++++ DATA SUPPLIED ++++
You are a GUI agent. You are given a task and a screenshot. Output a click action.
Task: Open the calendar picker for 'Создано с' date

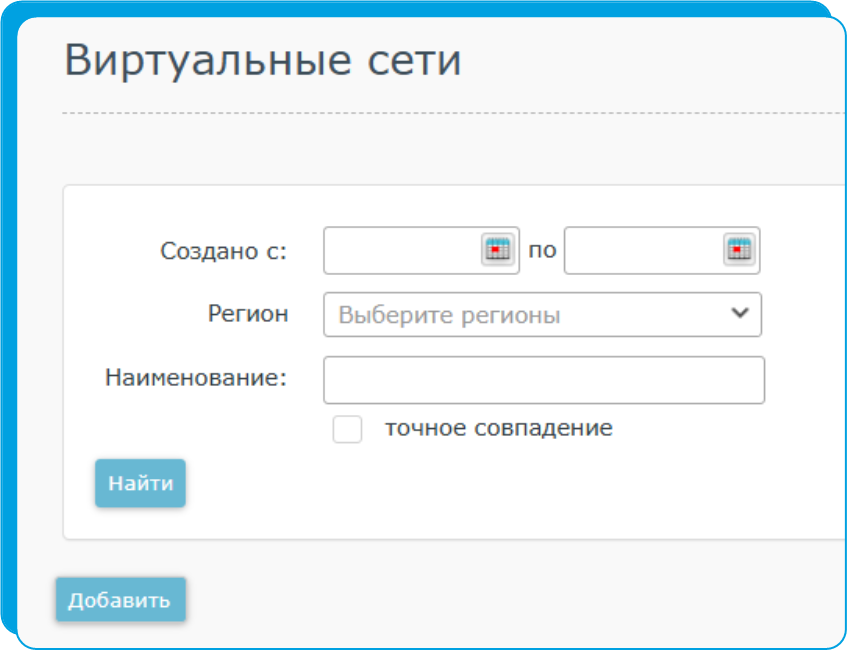click(498, 250)
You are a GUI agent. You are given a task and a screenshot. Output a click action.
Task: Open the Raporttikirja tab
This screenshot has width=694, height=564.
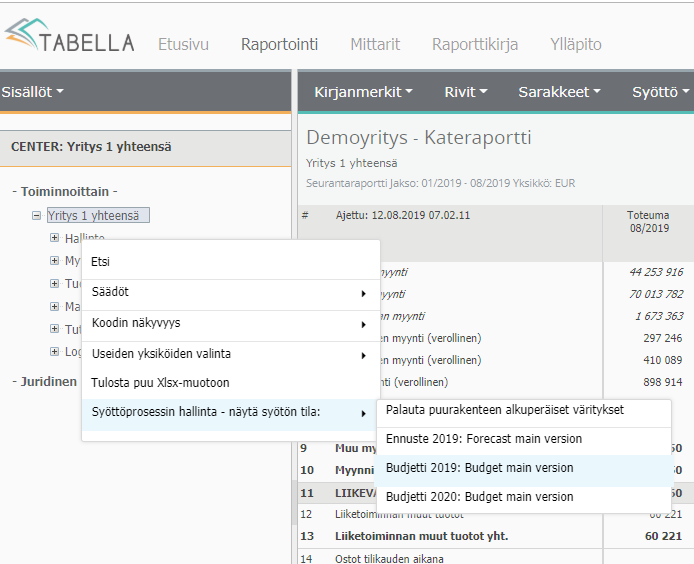pyautogui.click(x=475, y=44)
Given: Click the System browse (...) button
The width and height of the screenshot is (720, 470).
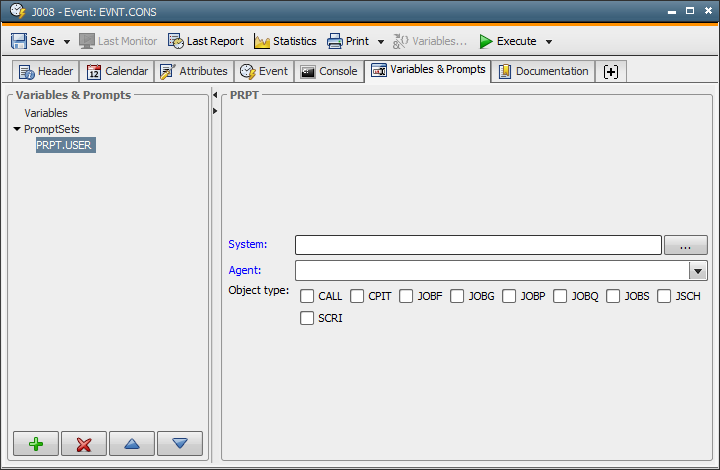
++++
Each line of the listing above belongs in the answer exactly as written; the pictures do not.

You are a GUI agent. You are given a task and a screenshot. Output a click action.
Task: Open the calendar picker for 'Создано с' date

click(498, 250)
You are a GUI agent. You are given a task and a screenshot. Output a click action.
Task: Open the Raporttikirja tab
This screenshot has width=694, height=564.
pyautogui.click(x=475, y=44)
Given: Click the System browse (...) button
The width and height of the screenshot is (720, 470).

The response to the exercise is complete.